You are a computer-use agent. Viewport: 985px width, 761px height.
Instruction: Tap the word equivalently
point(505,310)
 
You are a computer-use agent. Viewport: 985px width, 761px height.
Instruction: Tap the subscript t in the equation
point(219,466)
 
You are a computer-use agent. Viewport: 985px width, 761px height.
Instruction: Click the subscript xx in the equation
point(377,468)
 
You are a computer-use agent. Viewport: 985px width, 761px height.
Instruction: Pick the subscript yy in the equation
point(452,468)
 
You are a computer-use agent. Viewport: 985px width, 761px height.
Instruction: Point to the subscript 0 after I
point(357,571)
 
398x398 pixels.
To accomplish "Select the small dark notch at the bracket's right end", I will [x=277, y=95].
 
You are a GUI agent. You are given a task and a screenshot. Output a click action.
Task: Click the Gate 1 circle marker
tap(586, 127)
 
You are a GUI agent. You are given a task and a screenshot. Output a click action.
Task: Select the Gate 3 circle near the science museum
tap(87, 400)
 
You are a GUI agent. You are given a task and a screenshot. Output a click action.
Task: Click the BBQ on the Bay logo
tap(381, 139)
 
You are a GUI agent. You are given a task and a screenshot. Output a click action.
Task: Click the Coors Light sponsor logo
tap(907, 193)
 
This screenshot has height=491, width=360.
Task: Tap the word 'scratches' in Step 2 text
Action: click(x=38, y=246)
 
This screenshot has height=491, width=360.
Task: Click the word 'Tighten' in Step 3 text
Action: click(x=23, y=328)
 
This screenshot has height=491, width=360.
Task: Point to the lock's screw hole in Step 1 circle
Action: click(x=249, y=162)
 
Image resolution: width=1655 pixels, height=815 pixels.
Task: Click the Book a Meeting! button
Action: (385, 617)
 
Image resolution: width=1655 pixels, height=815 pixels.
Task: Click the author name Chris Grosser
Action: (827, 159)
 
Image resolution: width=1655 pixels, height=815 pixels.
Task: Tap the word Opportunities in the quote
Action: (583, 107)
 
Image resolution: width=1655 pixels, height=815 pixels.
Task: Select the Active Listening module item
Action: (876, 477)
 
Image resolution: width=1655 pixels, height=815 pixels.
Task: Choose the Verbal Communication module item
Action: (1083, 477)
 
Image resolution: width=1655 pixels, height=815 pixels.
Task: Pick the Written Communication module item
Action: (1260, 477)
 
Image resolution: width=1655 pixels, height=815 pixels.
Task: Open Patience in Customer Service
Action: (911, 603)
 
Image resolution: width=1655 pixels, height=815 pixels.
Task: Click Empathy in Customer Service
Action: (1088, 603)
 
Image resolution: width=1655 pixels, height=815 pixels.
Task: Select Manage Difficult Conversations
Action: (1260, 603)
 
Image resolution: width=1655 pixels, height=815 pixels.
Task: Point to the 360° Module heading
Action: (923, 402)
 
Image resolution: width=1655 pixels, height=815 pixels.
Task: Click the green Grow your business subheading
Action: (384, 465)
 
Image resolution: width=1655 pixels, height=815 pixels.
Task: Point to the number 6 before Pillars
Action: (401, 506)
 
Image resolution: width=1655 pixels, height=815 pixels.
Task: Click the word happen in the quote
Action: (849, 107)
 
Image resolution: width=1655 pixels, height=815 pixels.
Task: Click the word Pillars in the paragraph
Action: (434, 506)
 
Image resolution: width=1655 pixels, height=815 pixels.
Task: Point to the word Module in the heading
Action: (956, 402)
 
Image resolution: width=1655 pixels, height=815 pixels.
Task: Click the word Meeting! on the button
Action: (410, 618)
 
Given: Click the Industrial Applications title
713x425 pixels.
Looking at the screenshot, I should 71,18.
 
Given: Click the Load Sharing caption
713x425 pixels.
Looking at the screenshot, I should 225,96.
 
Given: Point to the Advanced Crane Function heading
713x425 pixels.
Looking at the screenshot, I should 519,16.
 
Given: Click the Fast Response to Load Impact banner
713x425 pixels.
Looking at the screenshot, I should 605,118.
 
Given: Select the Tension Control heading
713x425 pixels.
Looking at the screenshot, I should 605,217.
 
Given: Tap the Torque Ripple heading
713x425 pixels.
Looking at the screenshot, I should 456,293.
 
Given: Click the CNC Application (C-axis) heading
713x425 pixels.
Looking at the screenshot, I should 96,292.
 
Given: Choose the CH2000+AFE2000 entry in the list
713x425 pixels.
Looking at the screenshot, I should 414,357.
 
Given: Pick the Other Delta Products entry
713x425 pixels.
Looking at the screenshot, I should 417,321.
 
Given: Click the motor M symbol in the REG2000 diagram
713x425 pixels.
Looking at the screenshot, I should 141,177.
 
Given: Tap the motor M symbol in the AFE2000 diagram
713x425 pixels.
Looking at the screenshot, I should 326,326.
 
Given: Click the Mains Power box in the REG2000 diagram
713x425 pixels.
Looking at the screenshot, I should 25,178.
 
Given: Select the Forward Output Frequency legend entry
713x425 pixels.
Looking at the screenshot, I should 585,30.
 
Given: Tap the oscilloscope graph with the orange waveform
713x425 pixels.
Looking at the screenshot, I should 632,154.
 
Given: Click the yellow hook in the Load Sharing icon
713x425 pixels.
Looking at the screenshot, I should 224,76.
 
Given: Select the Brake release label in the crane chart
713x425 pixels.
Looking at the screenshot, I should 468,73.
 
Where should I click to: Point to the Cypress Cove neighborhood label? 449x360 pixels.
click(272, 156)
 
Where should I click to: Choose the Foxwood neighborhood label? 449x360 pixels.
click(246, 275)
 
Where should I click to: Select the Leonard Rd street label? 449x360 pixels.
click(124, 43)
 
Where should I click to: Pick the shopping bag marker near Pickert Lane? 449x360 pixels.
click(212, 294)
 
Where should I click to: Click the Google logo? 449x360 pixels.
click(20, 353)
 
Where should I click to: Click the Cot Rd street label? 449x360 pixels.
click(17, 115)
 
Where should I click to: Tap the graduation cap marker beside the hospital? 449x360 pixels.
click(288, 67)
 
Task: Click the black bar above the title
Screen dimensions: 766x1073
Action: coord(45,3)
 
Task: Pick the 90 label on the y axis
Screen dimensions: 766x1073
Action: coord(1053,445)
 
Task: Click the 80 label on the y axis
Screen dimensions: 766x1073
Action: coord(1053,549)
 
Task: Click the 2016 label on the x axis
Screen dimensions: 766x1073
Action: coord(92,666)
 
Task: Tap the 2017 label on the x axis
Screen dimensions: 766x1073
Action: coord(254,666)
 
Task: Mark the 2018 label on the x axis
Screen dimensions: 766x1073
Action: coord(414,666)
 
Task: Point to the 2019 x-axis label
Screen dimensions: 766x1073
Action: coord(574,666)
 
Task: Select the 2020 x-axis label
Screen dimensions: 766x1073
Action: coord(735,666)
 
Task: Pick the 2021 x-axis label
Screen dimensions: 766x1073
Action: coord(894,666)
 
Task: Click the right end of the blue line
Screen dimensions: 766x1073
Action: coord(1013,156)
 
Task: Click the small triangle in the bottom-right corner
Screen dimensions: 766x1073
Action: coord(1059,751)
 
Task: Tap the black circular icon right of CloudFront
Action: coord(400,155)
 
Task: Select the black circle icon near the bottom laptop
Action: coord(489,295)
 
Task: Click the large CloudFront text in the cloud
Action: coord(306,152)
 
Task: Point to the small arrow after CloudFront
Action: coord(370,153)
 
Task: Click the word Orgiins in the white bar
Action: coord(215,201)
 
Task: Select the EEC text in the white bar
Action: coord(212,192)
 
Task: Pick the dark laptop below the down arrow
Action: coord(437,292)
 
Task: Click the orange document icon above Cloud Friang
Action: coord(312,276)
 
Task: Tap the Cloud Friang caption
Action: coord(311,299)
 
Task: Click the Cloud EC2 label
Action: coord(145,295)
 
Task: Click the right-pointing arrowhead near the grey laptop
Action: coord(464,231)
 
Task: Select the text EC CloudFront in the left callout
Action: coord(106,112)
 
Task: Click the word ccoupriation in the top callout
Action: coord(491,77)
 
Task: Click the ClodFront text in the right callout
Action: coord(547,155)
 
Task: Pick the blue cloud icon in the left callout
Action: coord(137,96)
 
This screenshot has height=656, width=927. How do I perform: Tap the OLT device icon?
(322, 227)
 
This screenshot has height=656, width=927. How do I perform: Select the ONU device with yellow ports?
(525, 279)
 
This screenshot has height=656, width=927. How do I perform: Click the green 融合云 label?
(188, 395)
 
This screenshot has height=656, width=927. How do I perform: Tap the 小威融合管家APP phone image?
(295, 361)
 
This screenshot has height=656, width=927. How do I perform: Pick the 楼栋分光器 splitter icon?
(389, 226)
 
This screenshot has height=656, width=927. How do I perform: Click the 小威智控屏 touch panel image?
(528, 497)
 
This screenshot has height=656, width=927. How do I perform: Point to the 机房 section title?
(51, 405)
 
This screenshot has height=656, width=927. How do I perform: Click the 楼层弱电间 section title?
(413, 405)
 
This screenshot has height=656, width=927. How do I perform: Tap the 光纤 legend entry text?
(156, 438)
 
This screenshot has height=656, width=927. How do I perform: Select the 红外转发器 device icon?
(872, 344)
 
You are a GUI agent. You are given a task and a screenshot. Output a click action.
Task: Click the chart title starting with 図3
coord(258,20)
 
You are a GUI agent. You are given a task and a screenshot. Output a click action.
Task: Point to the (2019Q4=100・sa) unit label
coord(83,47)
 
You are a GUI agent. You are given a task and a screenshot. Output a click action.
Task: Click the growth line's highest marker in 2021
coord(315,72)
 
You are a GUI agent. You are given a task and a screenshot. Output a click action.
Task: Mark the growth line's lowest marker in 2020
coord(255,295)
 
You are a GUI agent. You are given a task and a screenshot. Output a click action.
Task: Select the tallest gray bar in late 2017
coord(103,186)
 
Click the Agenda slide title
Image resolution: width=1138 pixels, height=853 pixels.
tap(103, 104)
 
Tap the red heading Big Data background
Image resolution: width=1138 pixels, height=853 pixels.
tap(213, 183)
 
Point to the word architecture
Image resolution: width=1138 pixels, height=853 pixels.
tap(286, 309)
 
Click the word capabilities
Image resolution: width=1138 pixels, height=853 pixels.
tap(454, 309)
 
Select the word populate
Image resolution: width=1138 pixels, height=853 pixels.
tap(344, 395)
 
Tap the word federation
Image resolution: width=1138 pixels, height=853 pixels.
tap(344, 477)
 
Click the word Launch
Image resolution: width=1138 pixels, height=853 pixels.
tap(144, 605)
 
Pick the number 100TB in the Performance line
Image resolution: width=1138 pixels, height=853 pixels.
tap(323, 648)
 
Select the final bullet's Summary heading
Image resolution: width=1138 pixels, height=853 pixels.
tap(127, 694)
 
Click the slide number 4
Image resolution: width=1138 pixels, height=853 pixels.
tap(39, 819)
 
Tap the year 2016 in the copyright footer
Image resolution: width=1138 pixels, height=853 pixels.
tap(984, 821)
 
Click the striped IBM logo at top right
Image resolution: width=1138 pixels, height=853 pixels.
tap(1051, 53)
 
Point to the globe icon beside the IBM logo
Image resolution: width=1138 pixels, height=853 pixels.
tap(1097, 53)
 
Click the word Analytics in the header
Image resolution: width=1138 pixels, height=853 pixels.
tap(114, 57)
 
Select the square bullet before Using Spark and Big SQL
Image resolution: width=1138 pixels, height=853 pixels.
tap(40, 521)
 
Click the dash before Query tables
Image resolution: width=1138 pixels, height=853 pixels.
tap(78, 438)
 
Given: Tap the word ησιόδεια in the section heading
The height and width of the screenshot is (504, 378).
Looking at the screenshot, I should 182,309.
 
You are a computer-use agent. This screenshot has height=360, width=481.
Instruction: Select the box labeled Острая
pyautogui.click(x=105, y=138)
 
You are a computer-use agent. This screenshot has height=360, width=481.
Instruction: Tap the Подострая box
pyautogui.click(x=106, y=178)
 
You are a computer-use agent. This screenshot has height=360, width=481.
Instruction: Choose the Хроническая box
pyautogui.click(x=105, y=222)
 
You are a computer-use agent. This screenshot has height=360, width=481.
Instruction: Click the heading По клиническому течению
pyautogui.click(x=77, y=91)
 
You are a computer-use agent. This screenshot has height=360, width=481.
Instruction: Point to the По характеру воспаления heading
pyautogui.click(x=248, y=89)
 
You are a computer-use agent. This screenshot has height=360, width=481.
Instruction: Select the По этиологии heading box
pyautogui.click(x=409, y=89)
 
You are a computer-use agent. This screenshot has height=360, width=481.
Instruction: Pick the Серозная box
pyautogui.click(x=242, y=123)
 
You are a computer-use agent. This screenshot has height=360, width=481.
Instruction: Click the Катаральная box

- PROBLEM TO WORK ON -
Can you write out the items again, starting at the first one and ending at the line containing "Action: (876, 477)", with "Viewport" swapped for "Display" everywhere and nothing else changed?

- REPLY -
You are a computer-use agent. Display: 985px width, 761px height.
Instruction: Tap the word equivalently
point(505,310)
 
You are a computer-use agent. Display: 985px width, 761px height.
Instruction: Tap the subscript t in the equation
point(219,466)
 
You are a computer-use agent. Display: 985px width, 761px height.
Instruction: Click the subscript xx in the equation
point(377,468)
 
You are a computer-use agent. Display: 985px width, 761px height.
Instruction: Pick the subscript yy in the equation
point(452,468)
 
You are a computer-use agent. Display: 985px width, 761px height.
Instruction: Point to the subscript 0 after I
point(357,571)
 
398x398 pixels.
To accomplish "Select the small dark notch at the bracket's right end", I will [x=277, y=95].
 
You are a GUI agent. You are given a task and a screenshot. Output a click action.
Task: Click the Gate 1 circle marker
tap(586, 127)
 
You are a GUI agent. You are given a task and a screenshot. Output a click action.
Task: Select the Gate 3 circle near the science museum
tap(87, 400)
 
You are a GUI agent. You are given a task and a screenshot. Output a click action.
Task: Click the BBQ on the Bay logo
tap(381, 139)
 
You are a GUI agent. You are given a task and a screenshot. Output a click action.
Task: Click the Coors Light sponsor logo
tap(907, 193)
 
This screenshot has height=491, width=360.
Task: Tap the word 'scratches' in Step 2 text
Action: click(x=38, y=246)
 
This screenshot has height=491, width=360.
Task: Click the word 'Tighten' in Step 3 text
Action: click(x=23, y=328)
 
This screenshot has height=491, width=360.
Task: Point to the lock's screw hole in Step 1 circle
Action: click(x=249, y=162)
 
Image resolution: width=1655 pixels, height=815 pixels.
Task: Click the Book a Meeting! button
Action: (385, 617)
 
Image resolution: width=1655 pixels, height=815 pixels.
Task: Click the author name Chris Grosser
Action: (827, 159)
 
Image resolution: width=1655 pixels, height=815 pixels.
Task: Tap the word Opportunities in the quote
Action: (583, 107)
 
Image resolution: width=1655 pixels, height=815 pixels.
Task: Select the Active Listening module item
Action: (876, 477)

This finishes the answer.